Why are journals so interested in this form of research? Why are academics jumping on board? Fortunately, social science has matured to the point that we now have a robust, insightful literature about the nature of social science itself. I know, this probably sounds awfully meta–exactly the type of navel-gazing Senator Coburn would excommunicate from the church of science. But it actually provides a much-needed historical perspective on how power and money shape knowledge. Consider, for instance, the opening of Joel Isaac’s article Tangled Loops, on Cold War social science:
During the first two decades of the Cold War, a new kind of academic figure became prominent in American public life: the credentialed social scientist or expert in the sciences of administration who was also, to use the parlance of the time, a “man of affairs.” Some were academic high-fliers conscripted into government roles in which their intellectual and organizational talents could be exploited. McGeorge Bundy, Walt Rostow, and Robert McNamara are the archetypes of such persons. An overlapping group of scholars became policymakers and political advisers on issues ranging from social welfare provision to nation-building in emerging postcolonial states.

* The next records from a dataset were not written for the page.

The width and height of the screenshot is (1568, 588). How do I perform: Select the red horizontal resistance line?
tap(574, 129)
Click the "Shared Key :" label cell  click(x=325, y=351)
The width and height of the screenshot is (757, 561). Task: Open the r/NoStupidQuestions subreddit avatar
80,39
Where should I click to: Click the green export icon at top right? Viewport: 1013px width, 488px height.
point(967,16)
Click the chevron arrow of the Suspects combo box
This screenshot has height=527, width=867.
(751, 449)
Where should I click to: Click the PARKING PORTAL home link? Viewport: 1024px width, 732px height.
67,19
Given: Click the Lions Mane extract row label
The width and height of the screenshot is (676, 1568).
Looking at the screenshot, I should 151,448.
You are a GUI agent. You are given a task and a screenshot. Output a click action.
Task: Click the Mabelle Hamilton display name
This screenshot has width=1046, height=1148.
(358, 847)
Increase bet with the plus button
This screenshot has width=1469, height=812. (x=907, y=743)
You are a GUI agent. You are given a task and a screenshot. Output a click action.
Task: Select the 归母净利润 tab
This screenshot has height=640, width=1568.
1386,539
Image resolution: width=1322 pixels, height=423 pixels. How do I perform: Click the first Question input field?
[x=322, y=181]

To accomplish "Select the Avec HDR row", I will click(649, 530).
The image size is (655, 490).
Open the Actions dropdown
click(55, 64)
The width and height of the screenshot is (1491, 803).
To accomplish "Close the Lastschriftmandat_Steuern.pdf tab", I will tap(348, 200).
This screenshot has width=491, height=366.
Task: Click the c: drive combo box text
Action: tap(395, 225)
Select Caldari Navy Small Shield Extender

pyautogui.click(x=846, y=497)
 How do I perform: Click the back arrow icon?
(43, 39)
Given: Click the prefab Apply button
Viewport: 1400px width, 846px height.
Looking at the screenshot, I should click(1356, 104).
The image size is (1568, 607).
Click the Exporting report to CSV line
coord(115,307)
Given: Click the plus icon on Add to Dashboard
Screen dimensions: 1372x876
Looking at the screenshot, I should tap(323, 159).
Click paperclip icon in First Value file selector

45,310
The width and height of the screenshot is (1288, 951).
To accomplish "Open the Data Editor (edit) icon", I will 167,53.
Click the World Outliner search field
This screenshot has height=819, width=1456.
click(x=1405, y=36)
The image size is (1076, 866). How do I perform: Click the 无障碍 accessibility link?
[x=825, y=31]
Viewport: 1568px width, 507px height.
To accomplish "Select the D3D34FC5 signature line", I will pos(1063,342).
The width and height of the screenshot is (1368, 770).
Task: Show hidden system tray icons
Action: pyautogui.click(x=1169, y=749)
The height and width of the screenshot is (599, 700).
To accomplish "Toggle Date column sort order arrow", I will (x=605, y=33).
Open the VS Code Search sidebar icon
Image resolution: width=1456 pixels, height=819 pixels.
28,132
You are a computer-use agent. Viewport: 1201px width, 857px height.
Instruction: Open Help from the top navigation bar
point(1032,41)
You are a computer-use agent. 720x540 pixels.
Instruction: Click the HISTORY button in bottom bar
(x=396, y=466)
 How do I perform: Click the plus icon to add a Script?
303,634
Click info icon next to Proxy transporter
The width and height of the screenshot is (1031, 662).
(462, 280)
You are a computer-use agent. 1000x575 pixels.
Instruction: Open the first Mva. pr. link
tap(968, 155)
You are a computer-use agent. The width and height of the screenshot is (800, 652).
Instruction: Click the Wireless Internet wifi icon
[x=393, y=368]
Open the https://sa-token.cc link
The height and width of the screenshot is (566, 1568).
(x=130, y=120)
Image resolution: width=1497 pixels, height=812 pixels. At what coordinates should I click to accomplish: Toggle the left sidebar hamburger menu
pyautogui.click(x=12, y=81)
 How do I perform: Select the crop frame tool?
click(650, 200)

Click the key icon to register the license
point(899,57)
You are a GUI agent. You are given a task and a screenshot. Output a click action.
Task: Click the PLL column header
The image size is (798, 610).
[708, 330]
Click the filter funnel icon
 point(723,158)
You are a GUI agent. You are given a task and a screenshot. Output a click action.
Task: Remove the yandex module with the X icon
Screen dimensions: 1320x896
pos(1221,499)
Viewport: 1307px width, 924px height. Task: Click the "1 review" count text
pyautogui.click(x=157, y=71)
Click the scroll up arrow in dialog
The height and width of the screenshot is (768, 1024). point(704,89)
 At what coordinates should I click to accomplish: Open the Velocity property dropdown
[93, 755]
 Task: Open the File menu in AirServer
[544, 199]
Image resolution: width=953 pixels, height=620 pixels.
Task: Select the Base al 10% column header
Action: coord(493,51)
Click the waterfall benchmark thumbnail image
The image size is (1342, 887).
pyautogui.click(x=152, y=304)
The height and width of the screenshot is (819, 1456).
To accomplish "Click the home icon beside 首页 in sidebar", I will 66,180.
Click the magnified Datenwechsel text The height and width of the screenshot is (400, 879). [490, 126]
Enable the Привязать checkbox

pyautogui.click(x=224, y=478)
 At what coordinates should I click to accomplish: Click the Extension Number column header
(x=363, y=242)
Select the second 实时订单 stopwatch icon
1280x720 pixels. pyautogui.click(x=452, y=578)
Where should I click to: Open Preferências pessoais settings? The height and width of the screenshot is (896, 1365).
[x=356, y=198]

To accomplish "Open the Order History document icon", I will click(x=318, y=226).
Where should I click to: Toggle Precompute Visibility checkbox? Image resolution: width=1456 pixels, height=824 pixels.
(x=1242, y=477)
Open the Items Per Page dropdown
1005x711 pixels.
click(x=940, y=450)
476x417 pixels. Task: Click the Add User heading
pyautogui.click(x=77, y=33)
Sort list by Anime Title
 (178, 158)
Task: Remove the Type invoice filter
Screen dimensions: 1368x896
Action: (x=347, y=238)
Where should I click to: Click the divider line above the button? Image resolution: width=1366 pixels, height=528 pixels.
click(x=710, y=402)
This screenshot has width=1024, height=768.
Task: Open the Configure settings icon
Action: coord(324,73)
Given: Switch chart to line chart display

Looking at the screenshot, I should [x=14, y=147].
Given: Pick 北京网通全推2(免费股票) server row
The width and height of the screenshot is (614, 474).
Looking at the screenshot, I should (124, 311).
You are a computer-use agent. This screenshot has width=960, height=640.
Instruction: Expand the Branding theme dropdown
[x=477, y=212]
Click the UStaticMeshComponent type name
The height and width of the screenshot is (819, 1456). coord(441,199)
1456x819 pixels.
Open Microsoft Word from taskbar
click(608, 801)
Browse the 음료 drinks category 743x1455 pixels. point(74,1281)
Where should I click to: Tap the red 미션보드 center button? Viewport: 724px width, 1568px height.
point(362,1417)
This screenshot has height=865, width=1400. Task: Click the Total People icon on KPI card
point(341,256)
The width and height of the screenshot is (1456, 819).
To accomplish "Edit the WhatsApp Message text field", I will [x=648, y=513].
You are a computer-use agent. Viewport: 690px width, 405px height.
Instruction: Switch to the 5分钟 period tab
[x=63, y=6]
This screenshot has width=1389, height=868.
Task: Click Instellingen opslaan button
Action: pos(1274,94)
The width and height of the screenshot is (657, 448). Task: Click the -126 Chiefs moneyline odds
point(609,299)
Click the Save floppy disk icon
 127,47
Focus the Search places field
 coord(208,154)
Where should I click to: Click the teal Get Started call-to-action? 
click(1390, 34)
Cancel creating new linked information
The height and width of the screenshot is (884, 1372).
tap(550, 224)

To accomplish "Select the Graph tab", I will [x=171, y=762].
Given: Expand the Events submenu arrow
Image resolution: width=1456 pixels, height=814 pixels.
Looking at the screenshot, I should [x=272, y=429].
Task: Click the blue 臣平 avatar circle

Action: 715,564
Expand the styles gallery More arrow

Postwar leaders of the social and administrative sciences such as Talcott Parsons and Herbert Simon were skilled scientific brokers of just this sort: good “committee men,” grant-getters, proponents of interdisciplinary inquiry, and institution-builders. This hard-nosed, suit-wearing, business-like persona was connected to new, technologically refined forms of social science. . . . Antediluvian “social science” was eschewed in favour of mathematical, behavioural, and systems-based approaches to “human relations” such as operations research, behavioral science, game theory, systems theory, and cognitive science.